# Woodland Park, Colorado Brothers



## jjefrey (Sep 8, 2007)

Looks like I will be in Woodland Park at the end of May, for some family things. I don't have the dates yet, but was wondering if there are any BOTL/STOL in the area that would be interested in meeting up.

I know it's a little ways off but figured I throw it out there.



.


----------



## Opusfxd (Nov 17, 2007)

A BABOTL in our backyard? It could be quite a possibility given the lead time. What's your mobility possibilities?


----------



## jjefrey (Sep 8, 2007)

Opusfxd said:


> A BABOTL in our backyard? It could be quite a possibility given the lead time. What's your mobility possibilities?


I haven't worked out the details yet, but I should be mobile. More than likely I will be renting a car. I will be staying at my moms house in Woodland Park and will have a few family commitments to work around.

Tentatively I will be flying into Denver on May 22 and leaving on the 26th.

.


----------



## Moglman-cl (May 27, 2005)

We'll work something out for sure.

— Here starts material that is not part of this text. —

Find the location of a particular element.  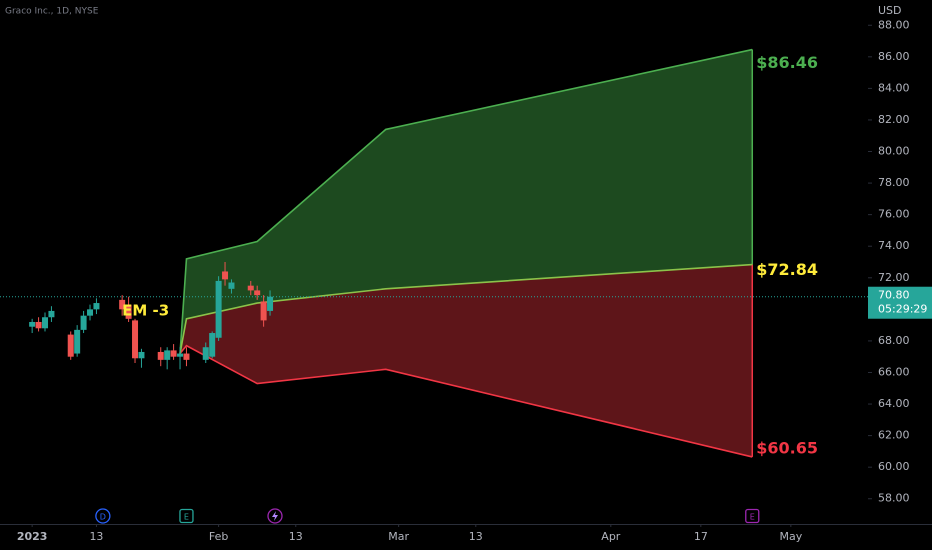

currency: USD is located at coordinates (890, 10).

Keep us apprised of the details.


----------



## jjefrey (Sep 8, 2007)

I just checked my calender and this is Memorial Day weekend if it makes a difference to anyone.


----------



## LordOfWu (Dec 31, 2007)

I would imagine we could work out something to welcome a BOTL to our backyard!


----------



## jjefrey (Sep 8, 2007)

LordOfWu said:


> I would imagine we could work out something to welcome a BOTL to our backyard!


I'm looking forward to it.:chk

I'll keep you guys posted as soon as I have all my family commitments worked out.

.


----------



## physiognomy (Feb 6, 2007)

jjefrey said:


> ...I'll keep you guys posted as soon as I have all my family commitments worked out.


Any updates... I have family coming into town, so I might not be able to make it. I hope you have a great time here in CO :ss


----------



## bmwe28m5 (Sep 14, 2007)

Would definetly be interested in a herf


----------



## Opusfxd (Nov 17, 2007)

What be the word? I just got booked on Sunday.


----------



## jcarlton (Oct 24, 2006)

I would guess that the herf would be in Colorado Springs? Car pool?


----------



## glking (Jul 20, 2007)

Peak Cigars is only a few blocks off the Interstate and right on the way to Woodland Park. It's a great little B&M with a real friendly owner. It might be a good place to meet.


----------



## jcarlton (Oct 24, 2006)

Opusfxd said:


> What be the word? *I just got booked on Sunday*.


So what ya in for?

:r


----------



## jjefrey (Sep 8, 2007)

Sorry guys I forgot about this thread.

I had to postpone this trip due to work, probably looking at late July now but nothing is set in stone yet.


----------



## jcarlton (Oct 24, 2006)

jjefrey said:


> Sorry guys I forgot about this thread.
> 
> I had to postpone this trip due to work, probably looking at late July now but nothing is set in stone yet.


No problem, let us know when you will be in the area and we put a herf together. The wife and I have family in San Jose and may make it down your way this summer.


----------



## Opusfxd (Nov 17, 2007)

Standing down. Let us know when you're in town.


----------